The charge density will tell us the electric field strength, which with the separation of the plates will tell us the voltage between the plates, from which with the charge on the plates we can determine the capacitance of the system.

• The charge density, 6.7 * 10^-7 C / m², is found in the first line by dividing the charge of the plates by the area of the plates.
• In the second line we find the electric field to be 7.4 * 10⁴ N / C.
• In the next three lines we determine the voltage, both symbolically and numerically.

• The 7.4 * 10⁴ N / C electric field and the .01 cm distance gives us a 7.4 N m / C = 7.4 J / C = 7.4 V potential difference between the plates.

• The capacitance is found symbolically and numerically.
• Numerically, the 10^-8 C charge corresponding to the 7.4 V potential difference gives us a capacitance of 1.4 * 10^-9 C / V = 1.4 * 10^-9 F.

Video Clip #01

We can explain how a voltmeter measuring the voltage across a capacitor shows a voltage which keeps increasing, but at a decreasing rate.

In the figure below we depict, on the left-hand side of the figure, a circuit consisting of a capacitor in series with a voltage source. In parallel with the capacitor we have a voltmeter, which consists of a coil in a magnetic field and a  large resistance.

• The negative terminal of the source repels, or 'pushes away' electrons while the positive terminal 'pulls' electrons toward it. As a result, electrons will be pulled from the positive plate of the capacitor and pushed to the negative plate.
• As this process continues the charges on the capacitor plates continue to build, but the increasing voltage across the capacitor opposes the voltage of the source, tending to push and pull electrons in the direction opposite to that of the source.
• This increasing voltage is read on the voltmeter.
• As a voltage read on the meter increases, the net voltage around the circuit decreases and the current through the circuit therefore decreases.
• The current in the circuit tells us how fast charge is built on the capacitor.
• Thus as the voltage indicated on the meter increases, the voltage will increase at a decreasing rate.

Video Clip #02

The figure at upper right in the figure above depicts a voltmeter connected in parallel with a capacitor.

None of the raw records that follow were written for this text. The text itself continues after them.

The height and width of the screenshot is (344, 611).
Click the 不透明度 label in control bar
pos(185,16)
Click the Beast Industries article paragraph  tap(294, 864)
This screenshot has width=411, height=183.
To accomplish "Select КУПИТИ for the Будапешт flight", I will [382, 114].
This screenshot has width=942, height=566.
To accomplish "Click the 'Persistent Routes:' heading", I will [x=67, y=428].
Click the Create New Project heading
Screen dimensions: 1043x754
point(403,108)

The figure below depicts an electron in a wire connecting a source and a capacitor. The circuit is assumed to be complete.

• We assume that the charge in the capacitor fairly small, so that the voltage of the capacitor is considerably less than that of the source.
• The electron is attracted to the positive terminal of the capacitor and to the positive terminal of the source, but since the source voltage is higher than that of the capacitor the net force on the electron is toward the source.

As charge builds on the capacitor, an electron in the wire will be more and more strongly attracted to the capacitor and will therefore experience a smaller and smaller net force toward the source.

• The result is that for greater capacitor charge the electrons in the wire drift more and more slowly toward the source, and current in the circuit therefore decreases.

Video Clip #03

In a series circuit consisting of a source with a small resistance and a capacitor, the voltage across the capacitor is related to the charge on the capacitor by V_C = Q / C.

• The current in the circuit is equal to the net voltage divided by the resistance of the circuit.
• The net voltage is the difference between the source and the capacitor voltage, so the current is (V_S - V_C) / R.